Stored data

※ ※ ※

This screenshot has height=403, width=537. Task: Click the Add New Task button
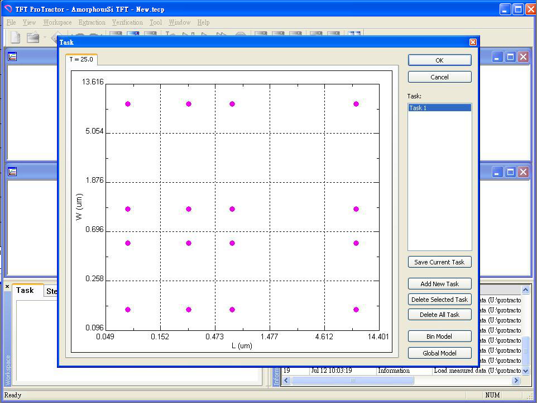[x=439, y=284]
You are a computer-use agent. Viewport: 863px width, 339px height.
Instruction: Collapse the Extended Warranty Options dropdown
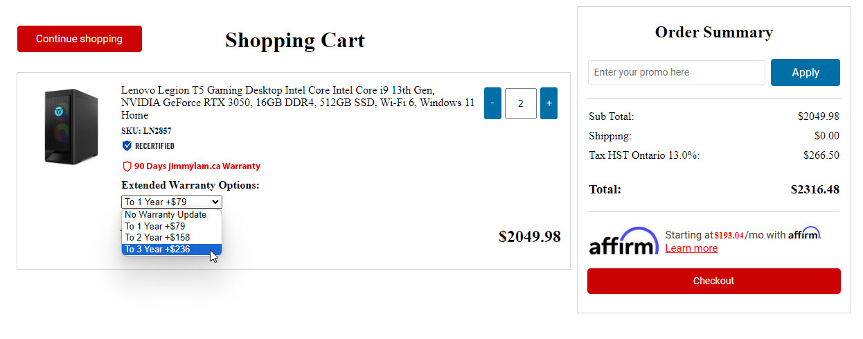pyautogui.click(x=171, y=202)
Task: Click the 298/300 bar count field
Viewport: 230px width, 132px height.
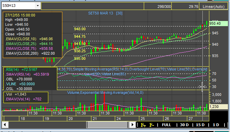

※ ※ ※

**Work to be completed**
From the line holding "Task: Click the 298/300 bar count field" down to the final line of the entries above, print every line exactly. Pictures do not go in.

**Answer to this exercise**
Task: Click the 298/300 bar count field
Viewport: 230px width, 132px height.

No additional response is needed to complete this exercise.